Oil analysis history
The first use of used oil analysis dates back to the early 1940s by the railway companies in the Western United States. Prompted by the purchase of a fleet of new locomotives, technicians used simple spectrographic equipment and physical tests to monitor locomotive engines. As steam locomotives gave yield to diesel locomotives, oil analysis practices by railways caught on. By the 1980s oil analysis formed the basis of Condition Based Maintenance in most railways in North America.
Owing to the success of oil analysis in the railways, the American Navy used spectrometric techniques to monitor jet engines on their aircraft in the mid 1950s. Around this time Rolls-Royce was also experimenting with oil analysis for their jet turbines. Oil analysis began to spread and programs were developed by the American Army and Air Force throughout the 1950s and early 1960s. Then commercial oil analysis laboratories first appeared on the scene in the early 1960s.

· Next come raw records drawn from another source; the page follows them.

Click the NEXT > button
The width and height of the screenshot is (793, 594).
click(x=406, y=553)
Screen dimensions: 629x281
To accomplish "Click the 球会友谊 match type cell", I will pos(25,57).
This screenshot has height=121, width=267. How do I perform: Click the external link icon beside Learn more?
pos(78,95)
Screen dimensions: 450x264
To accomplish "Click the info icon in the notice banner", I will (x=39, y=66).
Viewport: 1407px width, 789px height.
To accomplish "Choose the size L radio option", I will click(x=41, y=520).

A detailed analysis of a sample of engine, transmission and hydraulic oils is a valuable preventive maintenance tool . In many cases it enables identification of potential problems before a major repair is necessary, has the potential to reduce the frequencies of oil changes, and increases the resale value of used equipment.
What is oil analysis?
Oil analysis involves sampling and analyzing oil for various properties and materials to monitor wear and contamination in an engine, transmission or hydraulic system. Sampling and analyzing on a regular basis establishes a baseline of normal wear and can help indicate when abnormal wear or contamination is occurring.
Oil analysis works like this. Oil that has been inside any moving mechanical apparatus for a period of time reflects the exact condition of that assembly. Oil is in contact with engine or mechanical components as wear metallic trace particles enter the oil. These particles are so small they remain in suspension. Many products of the combustion process also will become trapped in the circulating oil. The oil becomes a working history of the machine.

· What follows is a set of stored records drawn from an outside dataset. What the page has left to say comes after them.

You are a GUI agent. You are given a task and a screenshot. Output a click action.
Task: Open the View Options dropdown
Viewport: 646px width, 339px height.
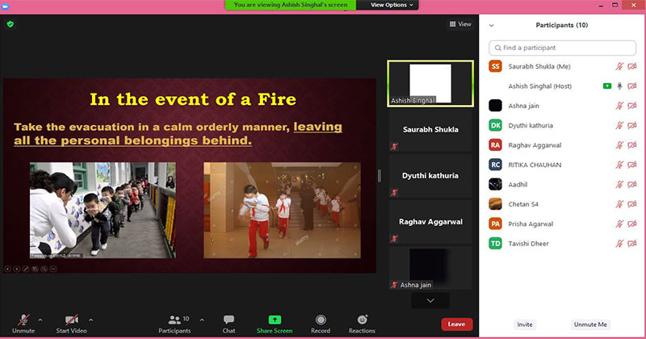(392, 5)
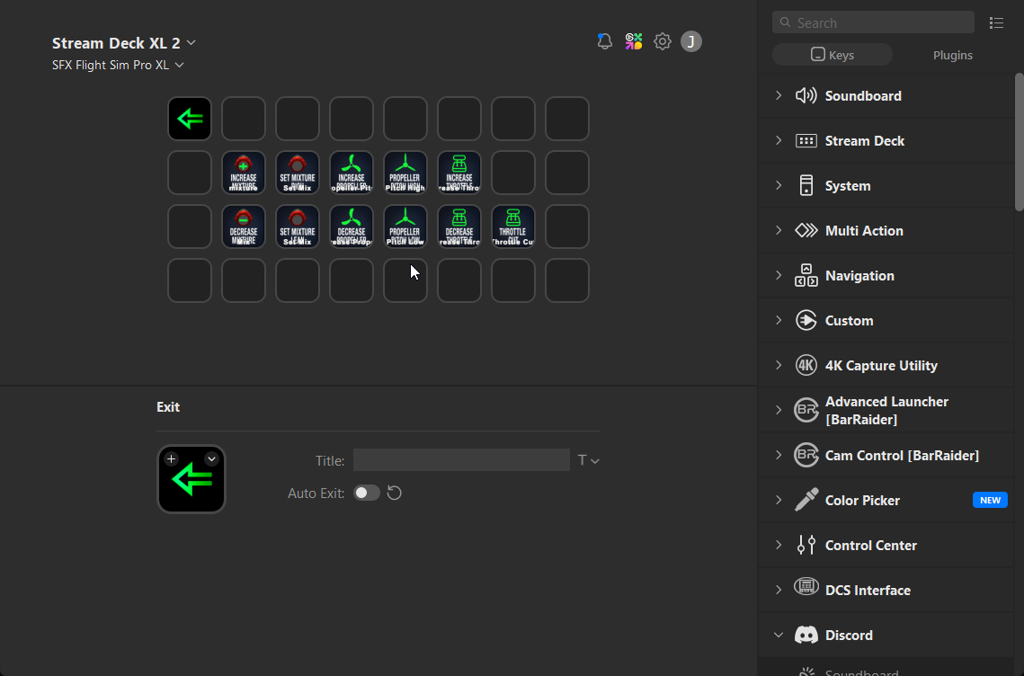Open the notifications bell

605,41
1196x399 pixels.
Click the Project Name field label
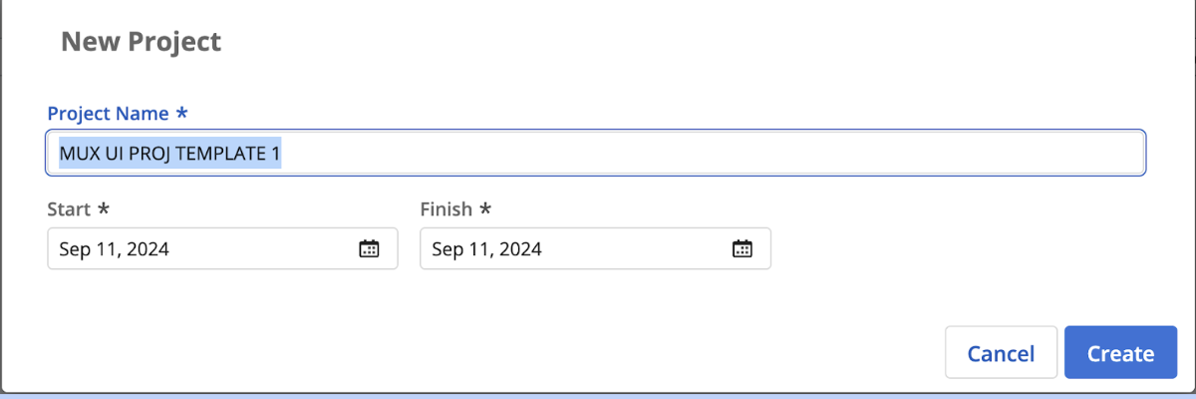point(108,114)
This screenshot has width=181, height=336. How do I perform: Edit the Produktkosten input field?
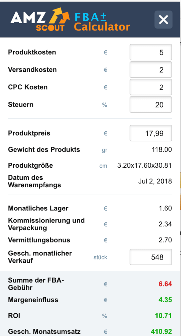pos(151,52)
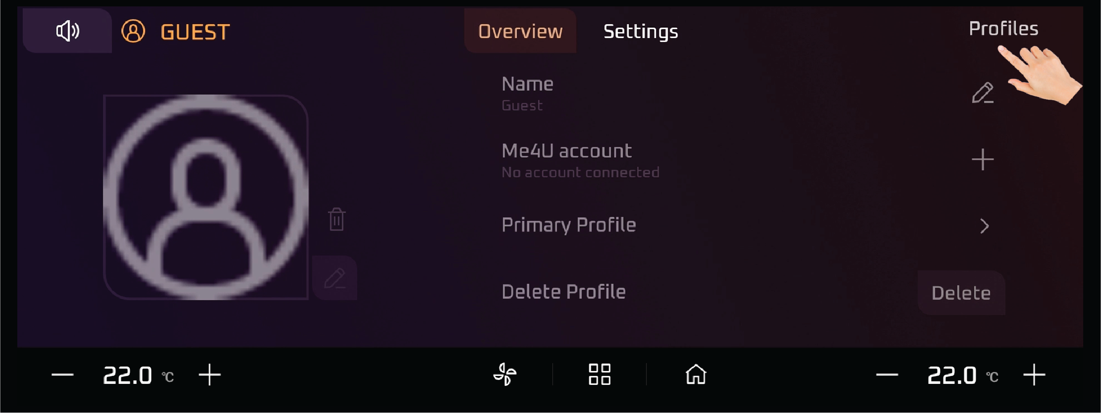The height and width of the screenshot is (413, 1101).
Task: Click the trash icon beside profile picture
Action: click(337, 219)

Particles caused by normal wear and operation will mix with the oil. Any externally caused contamination also enters the oil. By identifying and measuring these impurities, you get an indication of the rate of wear and of any excessive contamination. An oil analysis also will suggest methods to reduce accelerated wear and contamination.
The typical oil analysis tests for the presence of a number of different materials to determine sources of wear, find dirt and other contamination, and even check for the use of appropriate lubricants.
Oil analysis can detect:
- Fuel dilution of lubrication oil
- Dirt contamination in the oil
- Antifreeze in the oil
- Excessive bearing wear
- Misapplication of lubricants
Some wear is normal, but abnormal levels of a particular material can give an early warning of impending problems and possibly prevent a major breakdown.
Early detection can:
- Reduce repair bills
- Reduce catastrophic failures
- Increase machinery life
- Reduce non-scheduled downtime
Early detection with oil analysis can allow for corrective action such as repairing an air intake leak before major damage occurs. Probably one of the major advantages of an oil analysis program is being able to anticipate problems and schedule repair work to avoid downtime during a critical time of use.
One purpose of oil analysis is to provide a means of predicting possible impending failure without dismantling the equipment. A person can “look inside” an engine, transmission or hydraulic systems without taking it apart.
Evaluating used equipment
A complete record of oil analysis may be a great tool for selling a used piece of equipment. It shows the potential buyers how the equipment has been maintained and how adjustments were made during its life. The history is a good indicator of potential future repairs and overhaul requirements.
One potential use of oil analysis is in the evaluation of used equipment being considered for purchase. Without knowing the amount of operation of the oil being analyzed, this test should be considered conclusive only if it indicates a problem. A good report could result from either no problems or a short length of service of the oil.
Some of the physical properties tested for and usually included in analysis of an oil sample are:
- Aluminum (Al): Thrust washers, bearings and pistons are made of this metal. High readings can be from piston skirt scuffing, excessive ring groove wear, broken thrust washers, etc.
- Boron, Magnesium, Calcium, Barium, Phosphorous, and Zinc: These metals are normally from the lubricating oil additive package. They involve detergents, dispersants, extreme-pressure additives, etc.
- Chromium (CR): Normally associated with piston rings. High levels can be caused by dirt coming through the air intake or broken rings.
- Copper (CU), Tin: These metals are normally from bearings or bushings and valve guides. Oil coolers also can contribute to copper readings along with some oil additives. In a new engine these results will normally be high during break-in, but will decline in a few hundred hours.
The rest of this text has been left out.